Tuesday 7 May 2013

Venus with a dog 1: By Jean-Honoré Fragonard


Young woman playing with dog (La Gimblette) (1765-1772)


We have had a few pictures featuring ladies with dogs before.  There is one in our post on Mario Tauzin and another in our post on Chéri Hérouard. Artists have quite often included dogs in erotic art, not necessarily because of any desire to depict women in intimate congress with them but more, we would suggest, to imply something of the smell of a woman; particularly their nether regions, as we will see in the future.

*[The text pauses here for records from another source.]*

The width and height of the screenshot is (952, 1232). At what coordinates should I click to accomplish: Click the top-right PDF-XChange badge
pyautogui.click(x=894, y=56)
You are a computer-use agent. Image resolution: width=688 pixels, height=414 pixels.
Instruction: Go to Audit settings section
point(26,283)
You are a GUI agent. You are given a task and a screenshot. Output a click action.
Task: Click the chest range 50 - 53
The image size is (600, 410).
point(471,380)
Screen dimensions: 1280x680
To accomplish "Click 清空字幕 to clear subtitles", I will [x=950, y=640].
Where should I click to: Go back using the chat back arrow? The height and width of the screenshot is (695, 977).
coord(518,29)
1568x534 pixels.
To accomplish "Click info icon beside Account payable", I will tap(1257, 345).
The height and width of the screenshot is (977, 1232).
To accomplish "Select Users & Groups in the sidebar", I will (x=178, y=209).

Here we have two definitely erotic, but also delicate, works by the French artist Jean-Honoré Fragonard (1732-1806).  Fragonard was born in the world capital of perfume, Grasse.  Originally destined to be a notary his artistic talent was spotted, as an eighteen year old, by François Boucher and his progress was so rapid that he won the Prix de Rome even before he enrolled in the Academy.  After studying in Rome he became a favourite of the court of Louis XIV, producing a number of erotic works for private consumption.  The French Revolution deprived him of his wealthy patrons and he himself felt it sensible to leave Paris for the country where he continued to paint, contributing to his total of over 550 completed paintings. However, by the time he returned to Paris, a few years before his death, he had been totally forgotten and remained so for many decades.  Now he has been rehabilitated as one of the great masters of French painting and a precursor of the Impressionists.


Girl with Dog (1768)


Fragonard's approach to this small but distinct genre includes these two paintings which rely for their erotic effect on conveying a strong tactile sense as well as similar poses revealing the backs of the subjects' thighs.

The one above, Girl with Dog,  is on display in the Alte Pinakothek in Munich.  The contact between the dog's fluffy tail and the girl's inner thighs are, no doubt, the cause of her sweet smile although it is painted in such a way to (just) allow for a more innocent explanation.

The same can be said of the top painting, Young Woman Playing with Dog.  The dog is in the shadow whereas the light in the painting is focussed on that shadowed area between her thighs.  Sometimes known as La Gimblette (a sort of pastry) Fragonard produced several versions, some now lost, where the girl is depicted as offering a pastry to the dog.  Considered very risque at the time, engravings of it were marked "not for display".




Claude Michele Clodion (1738-1814) produced a number of sculptures inspired by these pictures.